Carbon-focused climate mitigation strategies are becoming increasingly important in forests. However, with ongoing biodiversity declines we require better knowledge of how much such strategies account for biodiversity. We particularly lack information across multiple trophic levels and on established forests, where the interplay between carbon stocks, stand age and tree diversity might influence carbon–biodiversity relationships. Using a large dataset (>4600 heterotrophic species of 23 taxonomic groups) from secondary, subtropical forests, we tested how multitrophic diversity and diversity within trophic groups relate to aboveground, belowground and total carbon stocks at different levels of tree species richness and stand age. Our study revealed that aboveground carbon, the key component of climate-based management, was largely unrelated to multitrophic diversity. By contrast, total carbon stocks—i.e. including belowground carbon—emerged as a significant predictor of multitrophic diversity. Relationships were non-linear and strongest for lower trophic levels, but non-significant for higher trophic level diversity. Tree species richness and stand age moderated these relationships, suggesting long-term regeneration of forests may be particularly effective in reconciling carbon and biodiversity targets. Our findings highlight that biodiversity benefits of climate-oriented management need to be evaluated carefully, and only maximizing aboveground carbon may fail to account for biodiversity conservation requirements.

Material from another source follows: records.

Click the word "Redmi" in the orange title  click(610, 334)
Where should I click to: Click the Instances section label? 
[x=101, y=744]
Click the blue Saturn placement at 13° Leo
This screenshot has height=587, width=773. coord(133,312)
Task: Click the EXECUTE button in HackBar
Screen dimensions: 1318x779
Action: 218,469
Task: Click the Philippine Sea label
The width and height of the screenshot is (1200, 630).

Fig. 1. Effect sizes of the relationships of biodiversity of seven aboveground (green) and belowground (brown) trophic groups as well as average multidiversity measures across all trophic groups with carbon stocks in different forest compartments: a) aboveground carbon (plant biomass), b) forest-floor carbon (dead wood and leaf litter), c) belowground carbon (soil organic and root carbon) and d) overall carbon stocks (pooled across forest compartments) in 25 secondary forest plots selected to represent gradients of tree species richness and stand age.
Fig. 2. Path models showing the direct and indirect effects of tree species richness (green), stand age (orange), woody plant diversity (green; all trees and shrubs ≥ 1m height), and carbon stocks (grey) on overall multidiversity for a) total carbon stocks, b) aboveground carbon stocks, and c) belowground carbon stocks in 25 secondary forest plots selected to represent gradients of tree species richness and stand age.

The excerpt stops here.